→ **Required work**
Please copy every record below exactly, but leave the pictures out.

*** Block opens ***

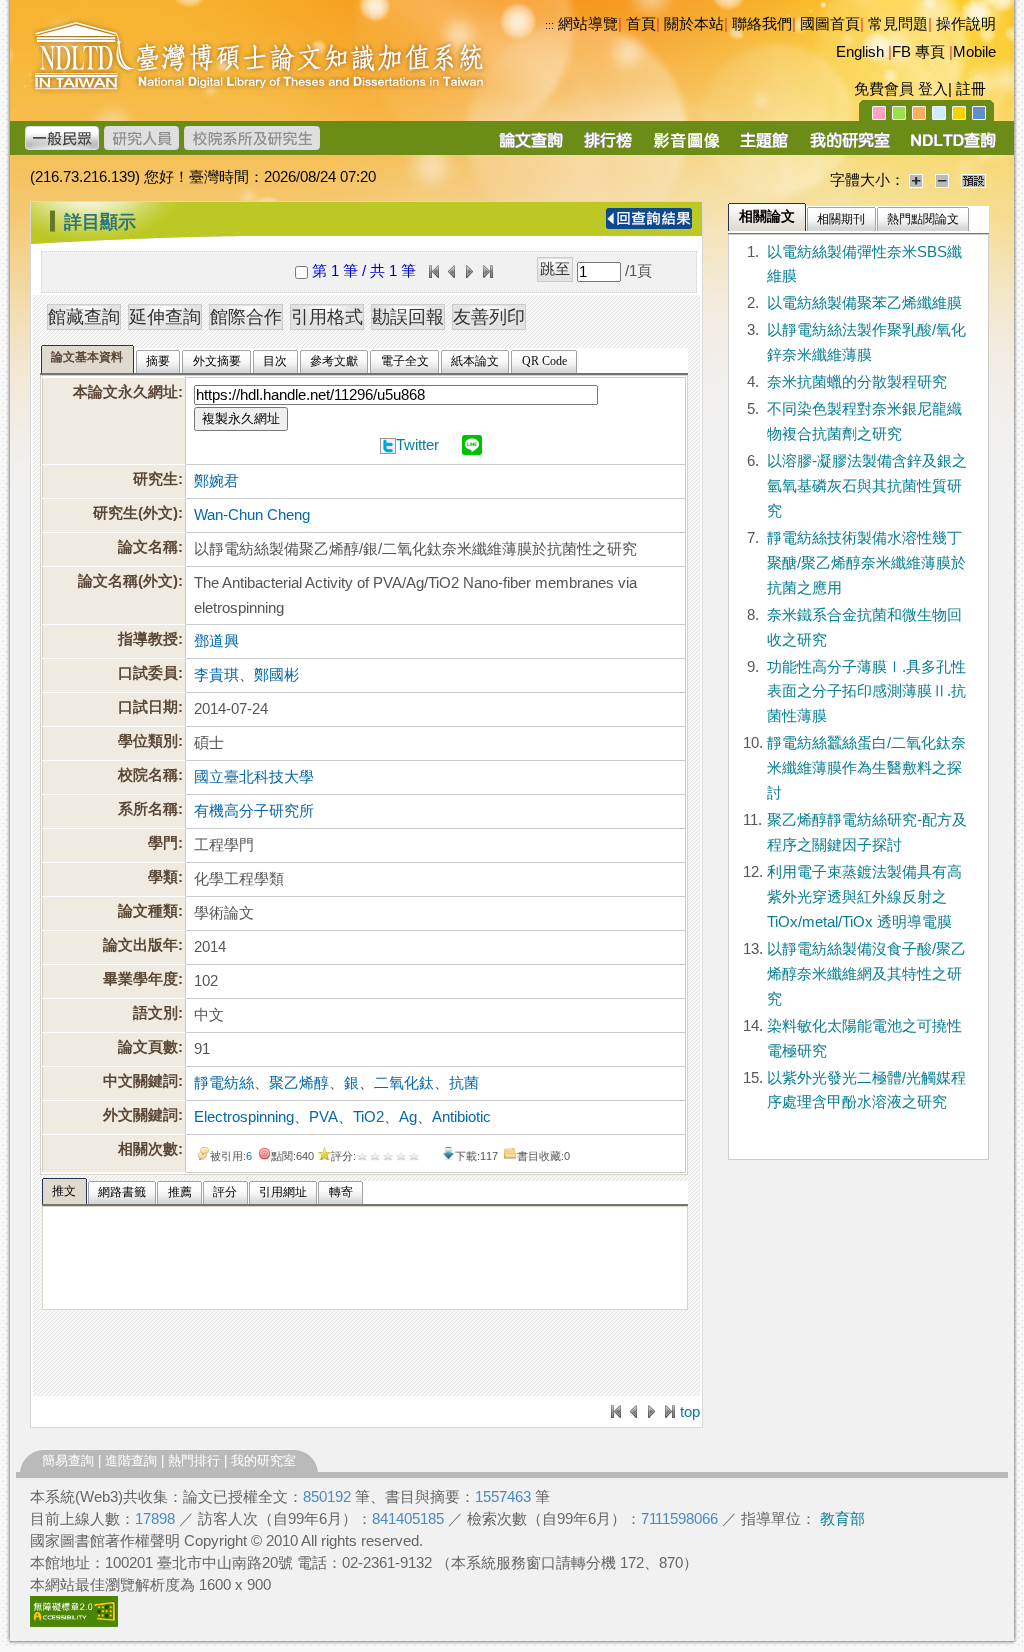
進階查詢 (131, 1460)
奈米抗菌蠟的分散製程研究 (857, 382)
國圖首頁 (830, 24)
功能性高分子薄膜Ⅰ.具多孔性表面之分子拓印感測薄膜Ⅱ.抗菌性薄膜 (866, 692)
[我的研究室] (849, 147)
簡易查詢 (68, 1460)
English (860, 52)
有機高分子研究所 (254, 811)
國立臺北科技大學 (254, 777)
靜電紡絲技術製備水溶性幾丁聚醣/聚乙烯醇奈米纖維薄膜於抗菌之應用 (866, 563)
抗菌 (464, 1083)
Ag (408, 1117)
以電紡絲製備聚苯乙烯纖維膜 (864, 303)
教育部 (842, 1519)
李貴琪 (216, 675)
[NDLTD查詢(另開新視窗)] (951, 147)
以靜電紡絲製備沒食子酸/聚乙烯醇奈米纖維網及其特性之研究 (866, 974)
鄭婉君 (216, 481)
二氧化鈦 (404, 1083)
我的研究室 (263, 1460)
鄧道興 (216, 641)
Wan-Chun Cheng (252, 515)
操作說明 (966, 24)
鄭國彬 (276, 675)
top (690, 1412)
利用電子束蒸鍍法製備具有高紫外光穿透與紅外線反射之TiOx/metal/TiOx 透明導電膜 (864, 897)
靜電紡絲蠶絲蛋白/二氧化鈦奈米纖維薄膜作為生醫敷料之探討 (866, 768)
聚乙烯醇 (299, 1083)
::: (35, 214)
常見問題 (898, 24)
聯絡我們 (762, 24)
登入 (933, 89)
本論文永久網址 (125, 392)
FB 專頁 (918, 52)
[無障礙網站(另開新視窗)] (74, 1622)
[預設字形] (973, 180)
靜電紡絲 (224, 1083)
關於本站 (694, 24)
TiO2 (368, 1117)
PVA (323, 1117)
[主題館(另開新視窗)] (764, 147)
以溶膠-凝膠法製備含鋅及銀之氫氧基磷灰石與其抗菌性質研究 (867, 486)
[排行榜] (608, 147)
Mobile (974, 52)
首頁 (641, 24)
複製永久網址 (241, 418)
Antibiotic (461, 1117)
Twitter (417, 445)
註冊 (971, 89)
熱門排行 (194, 1460)
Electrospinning (244, 1117)
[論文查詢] (530, 147)
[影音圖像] (686, 147)
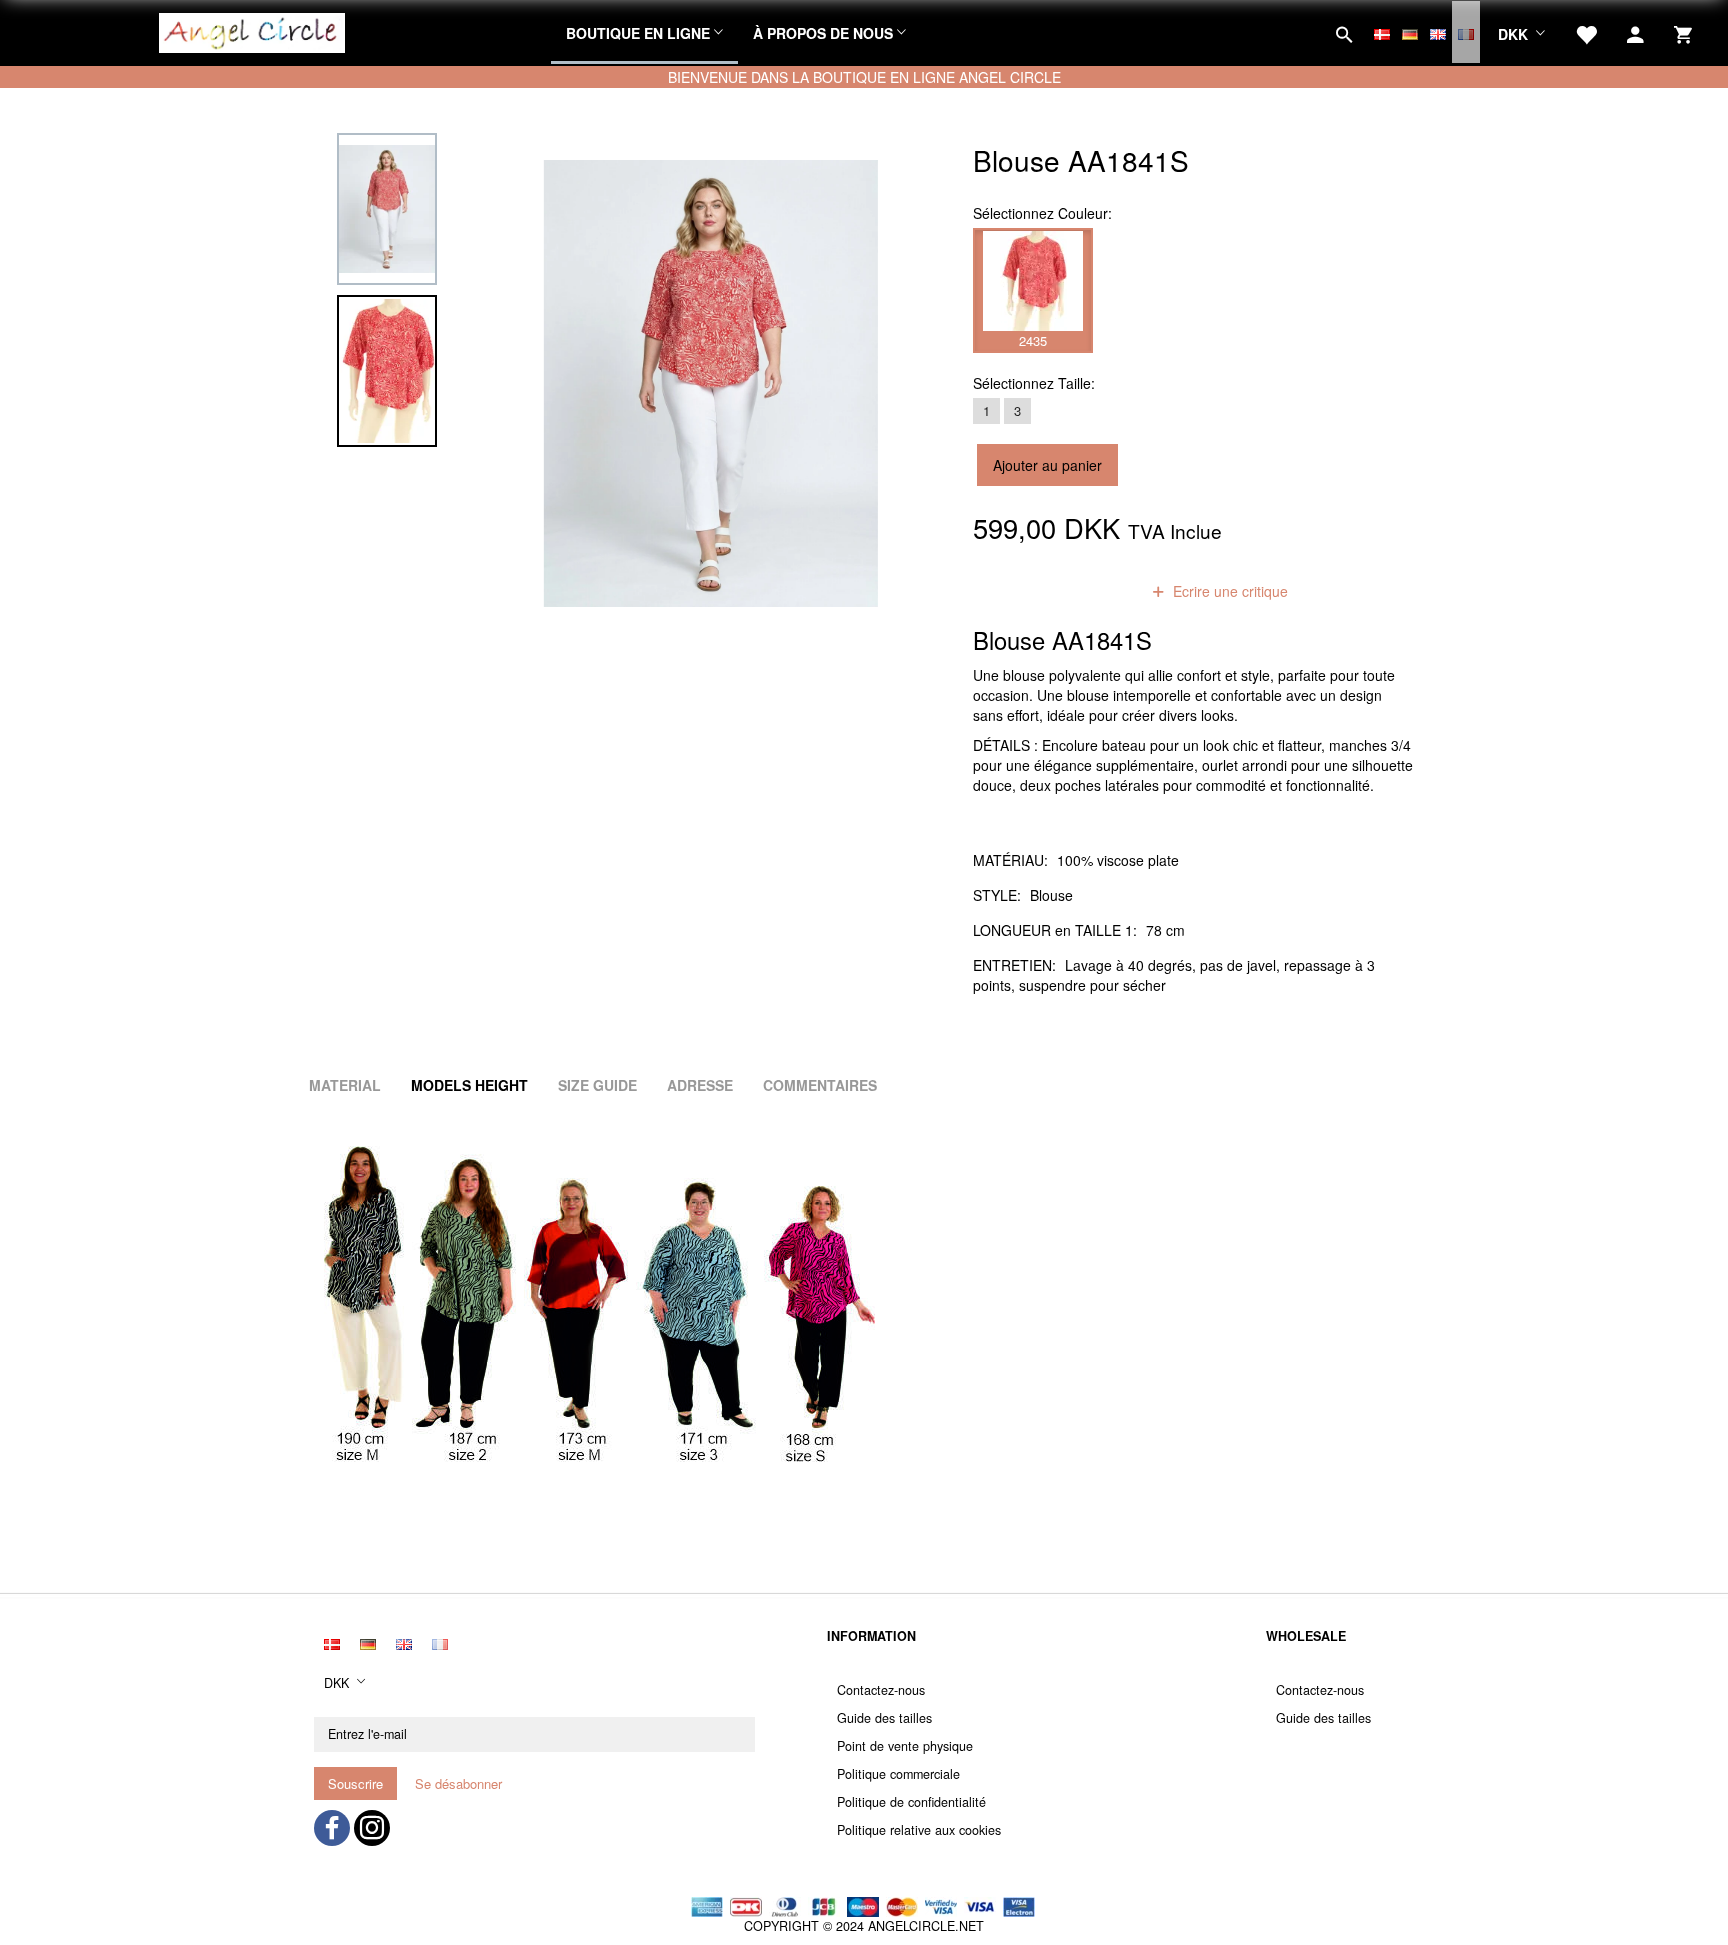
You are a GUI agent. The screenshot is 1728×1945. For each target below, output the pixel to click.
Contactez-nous (881, 1690)
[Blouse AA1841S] (711, 383)
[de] (1410, 32)
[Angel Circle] (252, 30)
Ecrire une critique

*** Block closes ***

→ **Solved problem**
進階查詢 (131, 1460)
奈米抗菌蠟的分散製程研究 (857, 382)
國圖首頁 (830, 24)
功能性高分子薄膜Ⅰ.具多孔性表面之分子拓印感測薄膜Ⅱ.抗菌性薄膜 (866, 692)
[我的研究室] (849, 147)
簡易查詢 (68, 1460)
English (860, 52)
有機高分子研究所 (254, 811)
國立臺北科技大學 (254, 777)
靜電紡絲技術製備水溶性幾丁聚醣/聚乙烯醇奈米纖維薄膜於抗菌之應用 (866, 563)
抗菌 (464, 1083)
Ag (408, 1117)
以電紡絲製備聚苯乙烯纖維膜 (864, 303)
教育部 (842, 1519)
李貴琪 (216, 675)
[NDLTD查詢(另開新視窗)] (951, 147)
以靜電紡絲製備沒食子酸/聚乙烯醇奈米纖維網及其特性之研究 (866, 974)
鄭婉君 (216, 481)
二氧化鈦 (404, 1083)
我的研究室 (263, 1460)
鄧道興 (216, 641)
Wan-Chun Cheng (252, 515)
操作說明 (966, 24)
鄭國彬 (276, 675)
top (690, 1412)
利用電子束蒸鍍法製備具有高紫外光穿透與紅外線反射之TiOx/metal/TiOx 透明導電膜 (864, 897)
靜電紡絲蠶絲蛋白/二氧化鈦奈米纖維薄膜作為生醫敷料之探討 (866, 768)
聚乙烯醇 (299, 1083)
::: (35, 214)
常見問題 (898, 24)
聯絡我們 (762, 24)
登入 (933, 89)
本論文永久網址 (125, 392)
FB 專頁 (918, 52)
[無障礙網站(另開新視窗)] (74, 1622)
[預設字形] (973, 180)
靜電紡絲 (224, 1083)
關於本站 (694, 24)
TiO2 (368, 1117)
PVA (323, 1117)
[主題館(另開新視窗)] (764, 147)
以溶膠-凝膠法製備含鋅及銀之氫氧基磷灰石與其抗菌性質研究 (867, 486)
[排行榜] (608, 147)
Mobile (974, 52)
首頁 (641, 24)
複製永久網址 (241, 418)
Antibiotic (461, 1117)
Twitter (417, 445)
註冊 (971, 89)
熱門排行 (194, 1460)
Electrospinning (244, 1117)
[論文查詢] (530, 147)
[影音圖像] (686, 147)
You are a GUI agent. The screenshot is 1728×1945. For each target below, output the pixel to click.
Contactez-nous (881, 1690)
[Blouse AA1841S] (711, 383)
[de] (1410, 32)
[Angel Circle] (252, 30)
Ecrire une critique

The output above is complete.